Indeed, for the 2-norm, that is, $\|\cdot\|_*=\|\cdot\|_2$, $\rho=1/\|A_0^{-1}\|_2=\sigma_{\min}(A_0)$.

Since the set of invertible matrices is dense, it is not likely that a randomly generated matrix will be singular. However, one can simply compute or estimate $\rho$ from the given $A_0$ and the chosen norm using $\rho=\|A_0^{-1}\|_*$. Since for any $x\neq 0$, $\|A_0^{-1}\|_*\leq\|A_0^{-1}x\|/\|x\|=\|y\|/\|A_0y\|$ with $y=A_0^{-1}x$, one can estimate $\|A_0^{-1}\|_*$ by a procedure which attempts to maximise the quotient $\|y\|/\|A_0y\|$ over all nonzero $y$.

Again, for the 2-norm, this might lead to a sort of inverse iteration applied to $A_0^TA_0$.

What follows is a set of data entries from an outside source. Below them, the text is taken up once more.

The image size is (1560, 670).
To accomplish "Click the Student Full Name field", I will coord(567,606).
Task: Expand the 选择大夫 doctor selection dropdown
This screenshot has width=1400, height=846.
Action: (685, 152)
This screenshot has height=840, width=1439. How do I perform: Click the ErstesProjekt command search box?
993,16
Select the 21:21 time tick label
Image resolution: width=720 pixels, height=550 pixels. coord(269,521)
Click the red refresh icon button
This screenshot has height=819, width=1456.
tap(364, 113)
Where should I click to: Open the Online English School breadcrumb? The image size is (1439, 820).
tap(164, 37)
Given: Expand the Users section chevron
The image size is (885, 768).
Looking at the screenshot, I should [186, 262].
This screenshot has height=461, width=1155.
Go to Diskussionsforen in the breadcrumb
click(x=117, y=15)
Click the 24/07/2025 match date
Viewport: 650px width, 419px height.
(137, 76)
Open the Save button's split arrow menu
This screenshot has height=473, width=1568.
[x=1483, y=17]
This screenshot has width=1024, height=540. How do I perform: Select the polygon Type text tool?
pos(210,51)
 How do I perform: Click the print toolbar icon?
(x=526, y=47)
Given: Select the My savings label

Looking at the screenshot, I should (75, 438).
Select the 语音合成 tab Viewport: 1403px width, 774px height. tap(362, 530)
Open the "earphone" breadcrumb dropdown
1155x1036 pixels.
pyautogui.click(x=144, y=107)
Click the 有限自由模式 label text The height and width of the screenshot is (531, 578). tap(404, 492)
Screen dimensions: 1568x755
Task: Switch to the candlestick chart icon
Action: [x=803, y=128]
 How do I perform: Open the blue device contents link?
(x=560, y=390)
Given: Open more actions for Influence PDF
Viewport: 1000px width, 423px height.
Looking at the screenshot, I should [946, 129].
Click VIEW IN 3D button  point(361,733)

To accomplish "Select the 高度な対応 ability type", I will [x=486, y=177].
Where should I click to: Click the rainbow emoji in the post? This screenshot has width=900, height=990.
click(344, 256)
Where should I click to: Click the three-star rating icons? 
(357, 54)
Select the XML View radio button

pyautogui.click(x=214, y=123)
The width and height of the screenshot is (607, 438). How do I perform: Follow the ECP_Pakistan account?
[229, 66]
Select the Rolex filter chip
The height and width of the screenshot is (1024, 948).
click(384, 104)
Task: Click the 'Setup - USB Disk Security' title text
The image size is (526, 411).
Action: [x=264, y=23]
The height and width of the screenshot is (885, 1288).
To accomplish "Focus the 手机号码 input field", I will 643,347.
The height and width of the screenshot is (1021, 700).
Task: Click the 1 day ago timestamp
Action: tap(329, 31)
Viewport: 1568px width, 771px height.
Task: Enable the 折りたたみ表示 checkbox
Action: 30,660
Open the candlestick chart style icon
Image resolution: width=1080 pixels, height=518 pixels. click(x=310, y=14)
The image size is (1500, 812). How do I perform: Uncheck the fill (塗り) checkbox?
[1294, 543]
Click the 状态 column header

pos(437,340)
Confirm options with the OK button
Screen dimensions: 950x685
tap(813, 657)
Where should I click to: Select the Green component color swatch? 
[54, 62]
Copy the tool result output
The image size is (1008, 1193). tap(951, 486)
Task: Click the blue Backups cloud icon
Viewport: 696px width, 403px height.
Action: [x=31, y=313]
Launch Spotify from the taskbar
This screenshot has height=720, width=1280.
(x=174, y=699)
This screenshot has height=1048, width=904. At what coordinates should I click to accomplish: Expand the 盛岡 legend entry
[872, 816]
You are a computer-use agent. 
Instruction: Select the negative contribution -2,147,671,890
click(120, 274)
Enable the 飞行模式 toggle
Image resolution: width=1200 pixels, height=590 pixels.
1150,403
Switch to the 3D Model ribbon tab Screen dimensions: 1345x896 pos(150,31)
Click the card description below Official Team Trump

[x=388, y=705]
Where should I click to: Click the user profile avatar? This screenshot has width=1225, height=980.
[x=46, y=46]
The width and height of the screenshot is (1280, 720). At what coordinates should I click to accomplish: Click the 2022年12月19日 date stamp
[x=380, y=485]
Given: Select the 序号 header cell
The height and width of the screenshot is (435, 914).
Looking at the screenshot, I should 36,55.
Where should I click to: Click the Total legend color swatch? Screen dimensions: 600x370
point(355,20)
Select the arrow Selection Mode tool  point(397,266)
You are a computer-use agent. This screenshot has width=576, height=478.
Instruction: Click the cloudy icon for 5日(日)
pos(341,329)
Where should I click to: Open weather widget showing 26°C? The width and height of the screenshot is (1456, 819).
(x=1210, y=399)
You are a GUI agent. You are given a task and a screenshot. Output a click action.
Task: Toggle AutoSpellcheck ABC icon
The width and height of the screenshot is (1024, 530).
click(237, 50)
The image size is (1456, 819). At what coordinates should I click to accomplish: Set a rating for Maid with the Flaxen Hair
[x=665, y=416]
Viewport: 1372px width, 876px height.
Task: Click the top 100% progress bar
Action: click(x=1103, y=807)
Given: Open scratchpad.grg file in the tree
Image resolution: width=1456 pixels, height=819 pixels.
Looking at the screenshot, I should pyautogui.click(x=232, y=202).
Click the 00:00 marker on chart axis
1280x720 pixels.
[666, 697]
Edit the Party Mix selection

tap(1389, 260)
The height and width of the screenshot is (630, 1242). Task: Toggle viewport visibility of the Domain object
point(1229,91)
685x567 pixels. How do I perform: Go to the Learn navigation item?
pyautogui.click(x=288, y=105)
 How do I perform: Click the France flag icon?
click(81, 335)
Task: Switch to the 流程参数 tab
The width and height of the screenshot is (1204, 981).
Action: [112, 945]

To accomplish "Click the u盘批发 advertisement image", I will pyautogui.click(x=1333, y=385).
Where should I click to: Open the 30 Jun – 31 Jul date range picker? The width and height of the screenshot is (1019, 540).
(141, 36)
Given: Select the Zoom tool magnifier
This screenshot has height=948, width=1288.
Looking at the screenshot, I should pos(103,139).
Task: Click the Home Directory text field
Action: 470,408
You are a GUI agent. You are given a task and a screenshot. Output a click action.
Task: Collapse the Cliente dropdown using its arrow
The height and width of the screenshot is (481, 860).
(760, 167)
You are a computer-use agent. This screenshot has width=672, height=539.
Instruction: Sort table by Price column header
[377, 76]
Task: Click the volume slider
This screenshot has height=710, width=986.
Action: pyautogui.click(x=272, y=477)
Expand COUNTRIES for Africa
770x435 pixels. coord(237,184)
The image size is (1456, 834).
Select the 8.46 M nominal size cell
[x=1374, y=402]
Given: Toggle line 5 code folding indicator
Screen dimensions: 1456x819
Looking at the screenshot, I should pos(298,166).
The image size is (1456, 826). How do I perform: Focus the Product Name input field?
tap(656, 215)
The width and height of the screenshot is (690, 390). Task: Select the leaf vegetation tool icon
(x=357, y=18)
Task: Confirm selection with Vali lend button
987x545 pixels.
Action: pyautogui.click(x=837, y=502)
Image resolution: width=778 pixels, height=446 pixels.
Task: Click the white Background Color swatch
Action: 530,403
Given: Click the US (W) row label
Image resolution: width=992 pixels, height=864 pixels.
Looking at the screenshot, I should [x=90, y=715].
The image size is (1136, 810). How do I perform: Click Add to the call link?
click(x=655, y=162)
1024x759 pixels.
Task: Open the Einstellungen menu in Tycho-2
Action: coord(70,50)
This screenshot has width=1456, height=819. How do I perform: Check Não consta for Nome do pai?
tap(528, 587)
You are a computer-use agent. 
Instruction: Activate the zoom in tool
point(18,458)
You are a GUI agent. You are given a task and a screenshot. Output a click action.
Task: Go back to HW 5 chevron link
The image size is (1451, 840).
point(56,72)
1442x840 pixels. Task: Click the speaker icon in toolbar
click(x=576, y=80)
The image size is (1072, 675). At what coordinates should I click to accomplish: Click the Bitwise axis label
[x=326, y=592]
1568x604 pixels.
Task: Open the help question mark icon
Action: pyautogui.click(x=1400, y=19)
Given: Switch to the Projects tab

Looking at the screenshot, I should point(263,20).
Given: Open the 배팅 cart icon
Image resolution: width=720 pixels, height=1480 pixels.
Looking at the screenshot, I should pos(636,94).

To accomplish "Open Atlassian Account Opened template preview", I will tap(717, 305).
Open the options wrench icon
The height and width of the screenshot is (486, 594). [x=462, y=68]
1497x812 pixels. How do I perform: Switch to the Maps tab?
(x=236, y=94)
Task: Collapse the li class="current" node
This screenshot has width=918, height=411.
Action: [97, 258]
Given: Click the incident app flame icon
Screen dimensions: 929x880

Proof of the first statement: Let $A_0$ be invertible and let $\|\cdot\|_*$ be a sub-multiplicative matrix norm consistent with some vector norm $\|\cdot\|$. Assume that $A=A_0+\Delta A$ is singular. There exists a nonzero vector $x$ such that $0=Ax=A_0x+\Delta A x$, that is, $x=-A_0^{-1}\Delta A x$. Hence $\|x\|=\|A_0^{-1}Ax\|\leq\|A_0^{-1}\|_*\|A\|_*\|x\|$ and therefore dividing by $\|x\|\neq 0$ gives $\|A\|_*\geq 1/\|A_0^{-1}\|_*=\rho$. Since $A_0+\Delta A$ being singular implies that $\|\Delta A\|\geq\rho$, by reversing the implication, we get that if $\|\Delta A\|<\rho$ then $A=A_0+\Delta A$ is nonsingular.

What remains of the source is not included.